Bien manger, c’est facile!

Bien manger, c’est facile!

Par Jessica Dostie

Crédit photo: iStock

«Cuisiner, ça peut être simple, ça peut être agréable et ça peut être délicieux», écrit la nutritionniste Jessika Langlois dans son livre Cuisiner avec ce qu’on a. Entretien avec une passionnée qui a envie de nous simplifier la vie… pour vrai!

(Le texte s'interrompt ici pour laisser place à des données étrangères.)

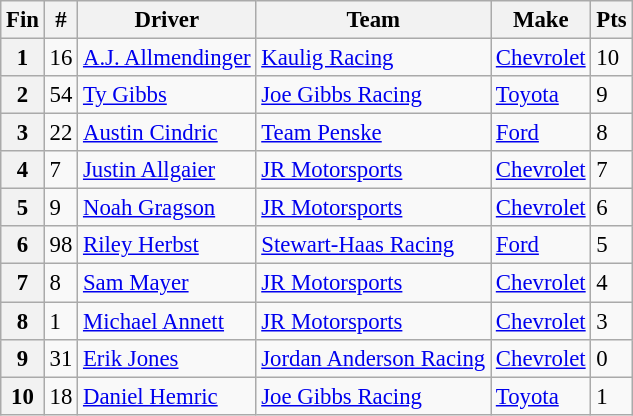
Make [541, 20]
0 [612, 358]
31 [60, 358]
18 [60, 396]
Team [374, 20]
Austin Cindric [167, 133]
Ty Gibbs [167, 95]
22 [60, 133]
Daniel Hemric [167, 396]
A.J. Allmendinger [167, 58]
Driver [167, 20]
Michael Annett [167, 321]
Jordan Anderson Racing [374, 358]
Noah Gragson [167, 208]
16 [60, 58]
Stewart-Haas Racing [374, 245]
Justin Allgaier [167, 170]
# [60, 20]
54 [60, 95]
98 [60, 245]
Kaulig Racing [374, 58]
Fin [23, 20]
Pts [612, 20]
Team Penske [374, 133]
Sam Mayer [167, 283]
2 [23, 95]
Riley Herbst [167, 245]
Erik Jones [167, 358]
Capture the cell that displays the provided text and extract its (X, Y) central coordinate. 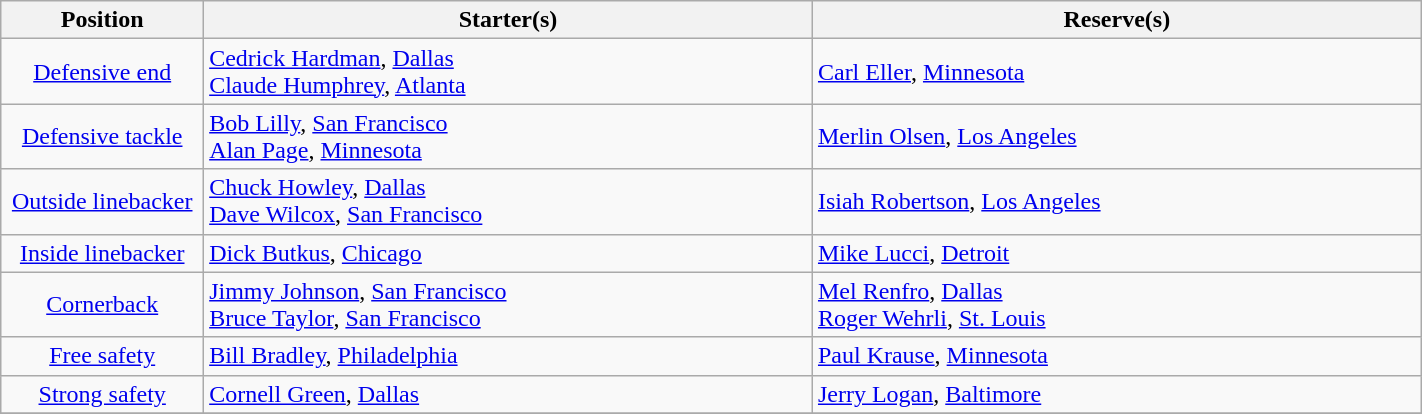
Chuck Howley, Dallas Dave Wilcox, San Francisco (508, 202)
Inside linebacker (102, 253)
Strong safety (102, 394)
Defensive end (102, 72)
Isiah Robertson, Los Angeles (1116, 202)
Outside linebacker (102, 202)
Bill Bradley, Philadelphia (508, 356)
Bob Lilly, San Francisco Alan Page, Minnesota (508, 136)
Cornell Green, Dallas (508, 394)
Jerry Logan, Baltimore (1116, 394)
Jimmy Johnson, San Francisco Bruce Taylor, San Francisco (508, 304)
Position (102, 20)
Defensive tackle (102, 136)
Cedrick Hardman, Dallas Claude Humphrey, Atlanta (508, 72)
Mel Renfro, Dallas Roger Wehrli, St. Louis (1116, 304)
Free safety (102, 356)
Starter(s) (508, 20)
Mike Lucci, Detroit (1116, 253)
Cornerback (102, 304)
Merlin Olsen, Los Angeles (1116, 136)
Reserve(s) (1116, 20)
Carl Eller, Minnesota (1116, 72)
Paul Krause, Minnesota (1116, 356)
Dick Butkus, Chicago (508, 253)
For the text-containing cell, return its midpoint in (X, Y) coordinate format. 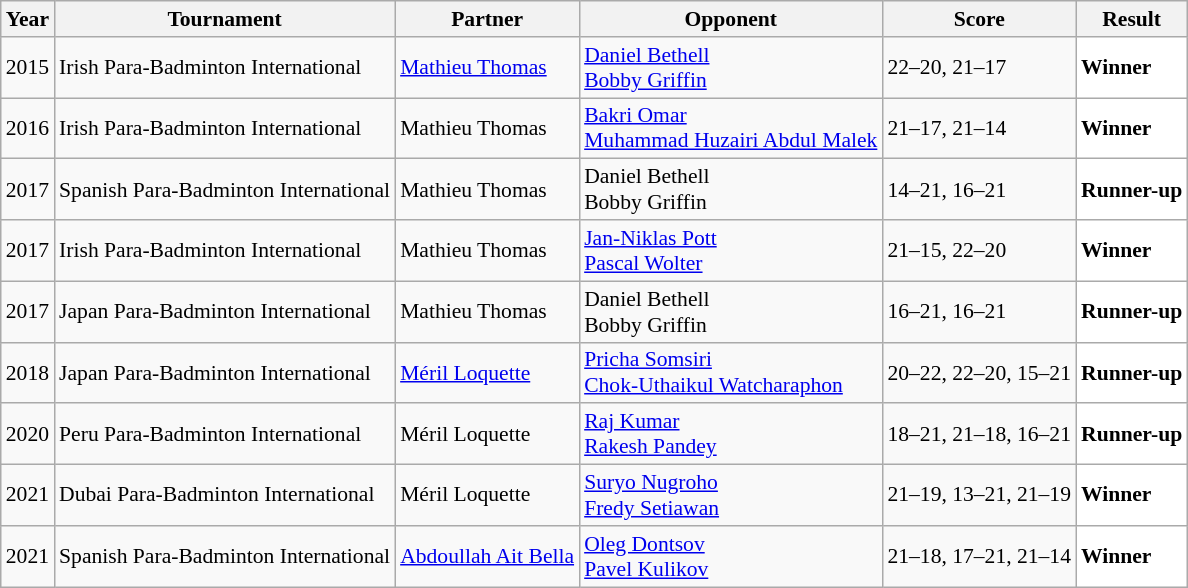
2018 (28, 372)
Score (979, 19)
2015 (28, 68)
Dubai Para-Badminton International (224, 496)
18–21, 21–18, 16–21 (979, 434)
Peru Para-Badminton International (224, 434)
14–21, 16–21 (979, 190)
Tournament (224, 19)
Pricha Somsiri Chok-Uthaikul Watcharaphon (730, 372)
Result (1132, 19)
Abdoullah Ait Bella (487, 556)
Jan-Niklas Pott Pascal Wolter (730, 250)
Opponent (730, 19)
Year (28, 19)
Partner (487, 19)
Raj Kumar Rakesh Pandey (730, 434)
Oleg Dontsov Pavel Kulikov (730, 556)
21–17, 21–14 (979, 128)
20–22, 22–20, 15–21 (979, 372)
21–15, 22–20 (979, 250)
Bakri Omar Muhammad Huzairi Abdul Malek (730, 128)
21–19, 13–21, 21–19 (979, 496)
16–21, 16–21 (979, 312)
22–20, 21–17 (979, 68)
2016 (28, 128)
21–18, 17–21, 21–14 (979, 556)
Suryo Nugroho Fredy Setiawan (730, 496)
2020 (28, 434)
Identify which cell holds the provided text, then report its [x, y] central coordinate. 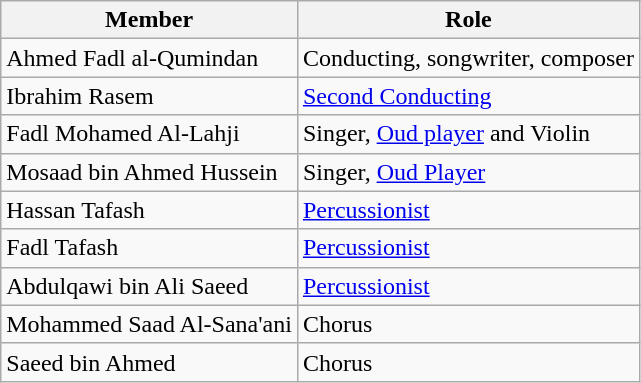
Conducting, songwriter, composer [468, 58]
Hassan Tafash [150, 210]
Mosaad bin Ahmed Hussein [150, 172]
Saeed bin Ahmed [150, 362]
Singer, Oud Player [468, 172]
Ibrahim Rasem [150, 96]
Role [468, 20]
Second Conducting [468, 96]
Mohammed Saad Al-Sana'ani [150, 324]
Abdulqawi bin Ali Saeed [150, 286]
Fadl Tafash [150, 248]
Member [150, 20]
Ahmed Fadl al-Qumindan [150, 58]
Singer, Oud player and Violin [468, 134]
Fadl Mohamed Al-Lahji [150, 134]
Extract the (x, y) coordinate from the center of the cell holding the provided text.  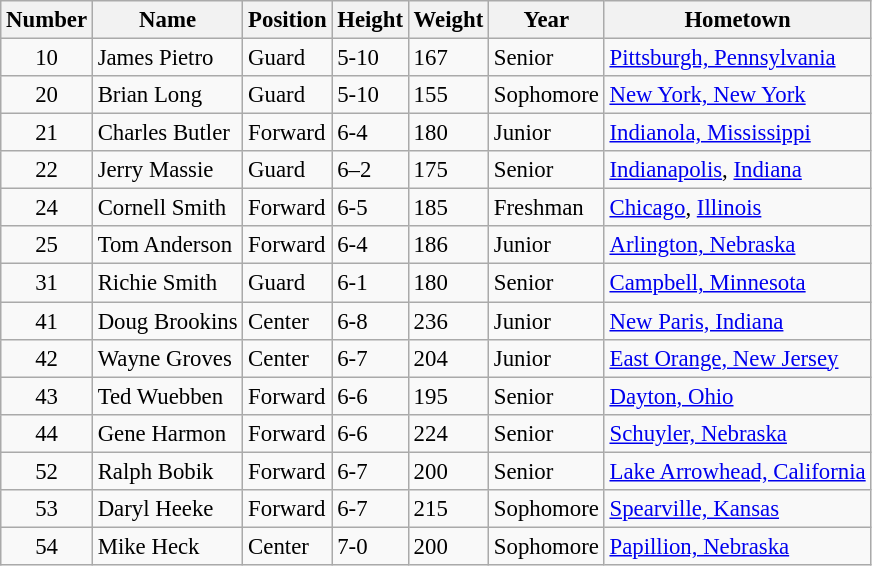
6-1 (370, 283)
Indianola, Mississippi (738, 133)
Lake Arrowhead, California (738, 471)
31 (47, 283)
Campbell, Minnesota (738, 283)
54 (47, 546)
Position (288, 20)
155 (448, 95)
186 (448, 245)
Freshman (547, 208)
Arlington, Nebraska (738, 245)
New York, New York (738, 95)
42 (47, 358)
Year (547, 20)
Ralph Bobik (167, 471)
New Paris, Indiana (738, 321)
Doug Brookins (167, 321)
185 (448, 208)
195 (448, 396)
Number (47, 20)
20 (47, 95)
224 (448, 433)
Tom Anderson (167, 245)
Papillion, Nebraska (738, 546)
Cornell Smith (167, 208)
7-0 (370, 546)
43 (47, 396)
Hometown (738, 20)
James Pietro (167, 58)
Charles Butler (167, 133)
167 (448, 58)
175 (448, 170)
Schuyler, Nebraska (738, 433)
21 (47, 133)
Pittsburgh, Pennsylvania (738, 58)
Gene Harmon (167, 433)
Dayton, Ohio (738, 396)
Name (167, 20)
10 (47, 58)
204 (448, 358)
6-5 (370, 208)
6-8 (370, 321)
Weight (448, 20)
215 (448, 509)
Chicago, Illinois (738, 208)
53 (47, 509)
Daryl Heeke (167, 509)
Spearville, Kansas (738, 509)
Wayne Groves (167, 358)
Indianapolis, Indiana (738, 170)
Mike Heck (167, 546)
41 (47, 321)
Ted Wuebben (167, 396)
6–2 (370, 170)
Brian Long (167, 95)
52 (47, 471)
Height (370, 20)
25 (47, 245)
Richie Smith (167, 283)
44 (47, 433)
236 (448, 321)
24 (47, 208)
Jerry Massie (167, 170)
22 (47, 170)
East Orange, New Jersey (738, 358)
Search for the cell housing the specified text and yield its [X, Y] center coordinate. 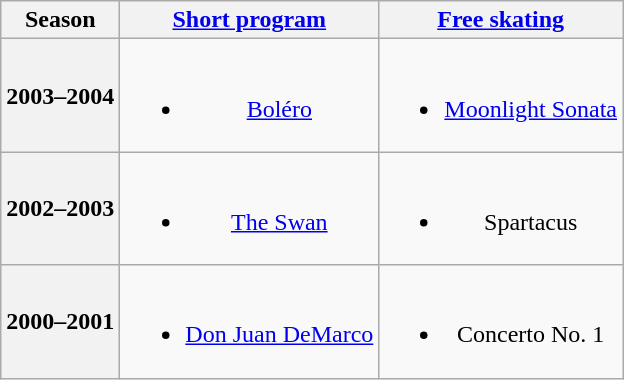
The Swan [250, 208]
2003–2004 [60, 96]
Short program [250, 20]
2002–2003 [60, 208]
Spartacus [501, 208]
Concerto No. 1 [501, 322]
Boléro [250, 96]
Moonlight Sonata [501, 96]
Don Juan DeMarco [250, 322]
2000–2001 [60, 322]
Season [60, 20]
Free skating [501, 20]
Identify which cell holds the provided text, then report its [X, Y] central coordinate. 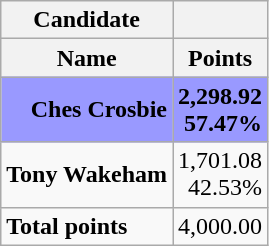
4,000.00 [220, 226]
Total points [87, 226]
Ches Crosbie [87, 110]
Candidate [87, 20]
Points [220, 58]
2,298.92 57.47% [220, 110]
1,701.08 42.53% [220, 174]
Name [87, 58]
Tony Wakeham [87, 174]
Detect which cell encompasses the target text, then output its [x, y] center coordinate. 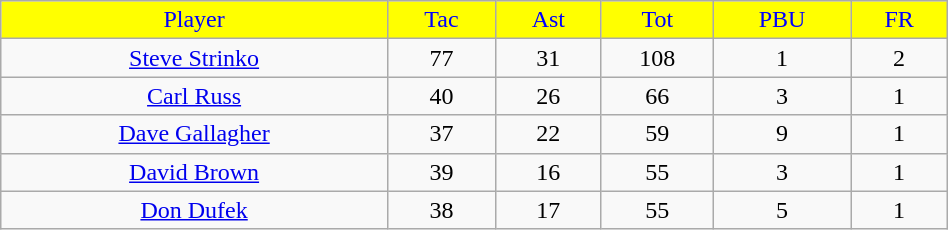
Don Dufek [194, 210]
5 [782, 210]
38 [441, 210]
PBU [782, 20]
Tot [657, 20]
40 [441, 96]
Dave Gallagher [194, 134]
26 [548, 96]
Player [194, 20]
17 [548, 210]
59 [657, 134]
Ast [548, 20]
Carl Russ [194, 96]
16 [548, 172]
39 [441, 172]
31 [548, 58]
9 [782, 134]
David Brown [194, 172]
Steve Strinko [194, 58]
FR [899, 20]
Tac [441, 20]
108 [657, 58]
22 [548, 134]
77 [441, 58]
2 [899, 58]
66 [657, 96]
37 [441, 134]
From the cell containing the given text, extract its center point as (x, y) coordinate. 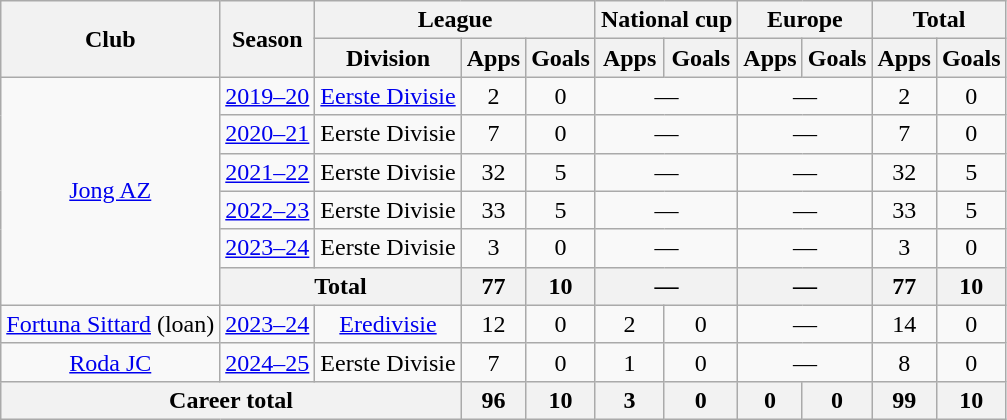
Club (110, 39)
1 (629, 362)
99 (904, 400)
Fortuna Sittard (loan) (110, 324)
8 (904, 362)
2024–25 (268, 362)
2020–21 (268, 134)
Roda JC (110, 362)
2019–20 (268, 96)
Eredivisie (388, 324)
2021–22 (268, 172)
Europe (805, 20)
14 (904, 324)
League (456, 20)
12 (493, 324)
Jong AZ (110, 191)
Division (388, 58)
96 (493, 400)
National cup (666, 20)
Career total (231, 400)
Season (268, 39)
2022–23 (268, 210)
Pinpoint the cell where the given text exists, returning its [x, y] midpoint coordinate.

«Moi, je fais juste ça, me simplifier la vie», s’exclame Jessika Langlois. Ainsi, plutôt que de passer 30 minutes debout pour préparer son risotto selon la méthode traditionnelle, elle cuit plutôt son riz à la pilaf, puis elle ajoute le fromage à la toute fin de la préparation pour obtenir un résultat tout aussi satisfaisant. «En plus, ça fait moins de vaisselle: pas de gros chaudron ni de louche à laver à la fin du repas!» s’exclame-t-elle. Voici quelques autres astuces qu’elle a développées au fil de ses expérimentations en cuisine.

Improviser, c’est permis!

«On n’a pas toujours besoin de suivre les recettes à la lettre. Ce n’est pas grave s’il nous manque un ingrédient! On peut toujours le remplacer par autre chose. En plus, c’est bon pour notre portefeuille: ça ne vaut pas la peine d’acheter des poivrons s’ils sont hors de prix juste parce qu’on en a besoin dans la recette qu’on veut préparer.» Savoir improviser en cuisine nous permet également de réutiliser ce qu’on a dans le frigo, mentionne la nutritionniste. «On peut très bien mettre nos restes de légumes cuits de la veille dans une quiche, même si ce ne sont pas les légumes prévus dans la recette.»

Miser sur les protéines

On a l’habitude de manger une soupe à l’heure du midi? Un potage et un peu de pain ne suffisent toutefois pas à combler nos besoins nutritionnels en matière de protéines, affirme Jessika Langlois. Sa méthode toute simple pour changer la donne: ajouter des garnitures protéinées comme un reste de poulet rôti la veille, par exemple. «Seulement le poulet, ce n’est pas assez non plus, mais avec du fromage et des craquelins à côté, ça commence à ressembler à un dîner léger.»

Incorporer des légumineuses partout… ou presque!

Les légumineuses, ces mal-aimées, peuvent aussi nous permettre d’augmenter facilement notre apport en protéines dans de nombreuses recettes, souligne-t-elle. Des lentilles corail ou des haricots blancs dans un potage pour remplacer les pommes de terre, des edamames dans un plat de pâtes ou, pourquoi pas, une purée de pois chiches pour enrichir notre pâte à biscuits. «Ça vaut la peine de découvrir ce genre d’ingrédients avec lesquels on est moins familiers», insiste la nutritionniste.

Cuisiner avec ce qu’on a – 10 bases, 50 recettes, 1000 possibilités, Éditions Québec Amérique, 28,95 $.